Clinical outcome of maximum androgen blockade using flutamide as second-line hormonal therapy for hormone-refractory prostate cancer

Authors


Hideaki Miyake, Department of Urology, Hyogo Medical Center for Adults; 13–70 Kitaohji-cho, Akashi 673–8558, Japan.
e-mail: hideakimiyake@hotmail.com

Abstract

OBJECTIVES

To investigate the efficacy of maximum androgen blockade (MAB) using flutamide as second-line hormonal therapy for advanced hormone-refractory prostate cancer (HRPC).

PATIENTS AND METHODS

The study included 55 patients with HRPC who were treated with MAB using flutamide (375 mg daily) as second-line hormonal therapy. All patients had previously received bicalutamide combined with either surgical or medical castration as first-line hormonal therapy, which failed. The effect of the second-line therapy was evaluated by serum prostate-specific antigen (PSA) level alone, and the response defined as a decrease of >50% from the baseline PSA at the start of second-line therapy.

RESULTS

On initiating second-line hormonal therapy there was a reduction in the PSA level in 25 of the 55 patients (45%), among whom 12 (22%) were regarded as responders, while the PSA level continued to increase in the remaining 30 (55%). The median (range) duration of the PSA response was 6 (1–13) months. During the observation period there were no severe side-effects from the second-line MAB therapy. Patients without bone metastases or whose disease progressed >1 year after first-line therapy had a significantly higher incidence of PSA response to second-line therapy, despite no significant effect of other factors examined on the PSA response to second-line therapy.
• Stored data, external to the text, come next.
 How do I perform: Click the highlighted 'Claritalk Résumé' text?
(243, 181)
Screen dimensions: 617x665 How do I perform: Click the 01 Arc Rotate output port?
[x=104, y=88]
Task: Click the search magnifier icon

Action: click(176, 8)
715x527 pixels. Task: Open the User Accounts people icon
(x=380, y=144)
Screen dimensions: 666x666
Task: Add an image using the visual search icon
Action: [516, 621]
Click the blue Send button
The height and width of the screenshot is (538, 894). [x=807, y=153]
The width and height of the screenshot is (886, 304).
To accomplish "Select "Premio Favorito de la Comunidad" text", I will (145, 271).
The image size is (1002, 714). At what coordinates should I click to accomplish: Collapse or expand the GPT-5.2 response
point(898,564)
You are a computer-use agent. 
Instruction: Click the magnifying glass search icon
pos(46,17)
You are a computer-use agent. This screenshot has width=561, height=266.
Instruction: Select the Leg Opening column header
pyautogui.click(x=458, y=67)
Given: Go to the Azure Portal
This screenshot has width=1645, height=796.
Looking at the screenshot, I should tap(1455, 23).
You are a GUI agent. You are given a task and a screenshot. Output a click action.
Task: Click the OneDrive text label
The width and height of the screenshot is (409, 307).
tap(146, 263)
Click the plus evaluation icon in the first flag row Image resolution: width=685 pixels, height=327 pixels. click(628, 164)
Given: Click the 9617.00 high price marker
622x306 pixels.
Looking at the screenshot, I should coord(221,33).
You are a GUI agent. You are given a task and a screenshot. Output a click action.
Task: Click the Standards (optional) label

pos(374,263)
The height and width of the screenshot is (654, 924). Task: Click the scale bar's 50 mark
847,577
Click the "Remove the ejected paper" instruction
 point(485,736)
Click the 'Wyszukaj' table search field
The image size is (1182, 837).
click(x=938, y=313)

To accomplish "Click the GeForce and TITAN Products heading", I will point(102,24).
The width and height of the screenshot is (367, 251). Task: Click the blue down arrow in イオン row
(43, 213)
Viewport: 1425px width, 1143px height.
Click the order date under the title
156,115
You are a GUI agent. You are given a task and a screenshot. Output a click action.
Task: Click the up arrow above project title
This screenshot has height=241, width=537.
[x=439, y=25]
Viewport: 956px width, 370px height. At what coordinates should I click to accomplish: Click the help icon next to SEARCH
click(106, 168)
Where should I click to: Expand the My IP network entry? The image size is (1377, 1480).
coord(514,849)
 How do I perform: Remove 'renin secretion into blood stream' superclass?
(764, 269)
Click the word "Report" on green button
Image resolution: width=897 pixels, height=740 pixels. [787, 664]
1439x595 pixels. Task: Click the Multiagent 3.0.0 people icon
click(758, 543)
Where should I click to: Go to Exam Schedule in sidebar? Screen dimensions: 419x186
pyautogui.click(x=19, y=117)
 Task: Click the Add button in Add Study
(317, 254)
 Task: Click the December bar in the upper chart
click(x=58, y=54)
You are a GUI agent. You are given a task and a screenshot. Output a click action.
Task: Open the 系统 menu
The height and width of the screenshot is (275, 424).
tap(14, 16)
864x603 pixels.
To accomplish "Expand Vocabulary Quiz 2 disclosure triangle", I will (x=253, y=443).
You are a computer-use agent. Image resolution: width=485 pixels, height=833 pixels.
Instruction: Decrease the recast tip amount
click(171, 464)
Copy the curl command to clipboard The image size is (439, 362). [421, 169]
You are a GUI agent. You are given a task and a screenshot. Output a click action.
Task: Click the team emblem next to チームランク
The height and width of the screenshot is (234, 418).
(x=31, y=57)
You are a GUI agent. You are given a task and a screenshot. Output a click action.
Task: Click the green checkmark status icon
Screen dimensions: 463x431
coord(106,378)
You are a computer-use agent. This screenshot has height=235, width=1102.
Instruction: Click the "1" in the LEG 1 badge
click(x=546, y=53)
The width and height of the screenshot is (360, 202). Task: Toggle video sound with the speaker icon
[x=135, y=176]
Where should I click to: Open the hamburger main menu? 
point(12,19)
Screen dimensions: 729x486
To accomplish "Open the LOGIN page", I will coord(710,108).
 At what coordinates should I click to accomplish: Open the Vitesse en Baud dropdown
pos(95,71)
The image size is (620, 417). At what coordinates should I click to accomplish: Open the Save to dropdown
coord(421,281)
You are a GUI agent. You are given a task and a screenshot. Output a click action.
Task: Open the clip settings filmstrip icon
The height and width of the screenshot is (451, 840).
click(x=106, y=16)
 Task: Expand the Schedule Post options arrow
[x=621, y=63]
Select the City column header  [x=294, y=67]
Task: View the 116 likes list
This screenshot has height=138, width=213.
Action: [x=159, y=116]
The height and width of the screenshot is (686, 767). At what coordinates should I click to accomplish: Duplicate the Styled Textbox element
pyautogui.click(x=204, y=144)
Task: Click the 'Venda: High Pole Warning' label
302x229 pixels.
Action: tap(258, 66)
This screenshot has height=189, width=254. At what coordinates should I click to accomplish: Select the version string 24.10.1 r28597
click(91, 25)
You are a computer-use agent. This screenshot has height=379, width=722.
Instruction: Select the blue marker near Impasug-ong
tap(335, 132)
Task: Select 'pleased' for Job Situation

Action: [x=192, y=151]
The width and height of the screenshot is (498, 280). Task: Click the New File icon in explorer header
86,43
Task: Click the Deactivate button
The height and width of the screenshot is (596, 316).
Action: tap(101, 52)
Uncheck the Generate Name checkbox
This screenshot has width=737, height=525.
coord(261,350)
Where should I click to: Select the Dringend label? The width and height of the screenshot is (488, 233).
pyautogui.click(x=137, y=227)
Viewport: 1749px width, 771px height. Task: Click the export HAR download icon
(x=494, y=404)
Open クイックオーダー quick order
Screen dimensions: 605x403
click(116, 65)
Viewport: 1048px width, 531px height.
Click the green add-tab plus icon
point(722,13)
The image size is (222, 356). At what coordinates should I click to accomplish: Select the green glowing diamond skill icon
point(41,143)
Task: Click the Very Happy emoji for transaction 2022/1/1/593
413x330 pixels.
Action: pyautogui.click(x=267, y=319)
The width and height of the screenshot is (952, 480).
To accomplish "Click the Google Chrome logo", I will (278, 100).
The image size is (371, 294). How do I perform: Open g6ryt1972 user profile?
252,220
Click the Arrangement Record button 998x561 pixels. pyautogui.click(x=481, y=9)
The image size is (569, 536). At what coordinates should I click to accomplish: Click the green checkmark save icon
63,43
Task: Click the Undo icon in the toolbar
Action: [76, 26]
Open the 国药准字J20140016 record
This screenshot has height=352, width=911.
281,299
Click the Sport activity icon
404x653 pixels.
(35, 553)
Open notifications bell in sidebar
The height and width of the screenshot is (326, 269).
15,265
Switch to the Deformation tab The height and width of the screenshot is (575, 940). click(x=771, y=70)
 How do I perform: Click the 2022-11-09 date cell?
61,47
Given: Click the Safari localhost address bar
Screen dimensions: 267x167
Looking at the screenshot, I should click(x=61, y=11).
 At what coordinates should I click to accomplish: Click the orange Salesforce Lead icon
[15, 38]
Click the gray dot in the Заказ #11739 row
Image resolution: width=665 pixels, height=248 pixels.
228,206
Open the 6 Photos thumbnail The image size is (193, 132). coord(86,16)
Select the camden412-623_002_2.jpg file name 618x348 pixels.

Furthermore, the cause-specific survival in responders to second-line therapy was significantly better than that in nonresponders; however, multivariate analysis showed that no factors, including response to second-line therapy, could be used as independent predictors of cause-specific survival.

CONCLUSIONS

MAB using flutamide as second-line hormonal therapy can give a comparatively favourable PSA response with no severe side-effects; therefore, this therapy may be suitable for patients with HRPC after primary MAB using bicalutamide has failed, particularly in those with no bone metastases or whose disease has progressed for >1 year after first-line therapy.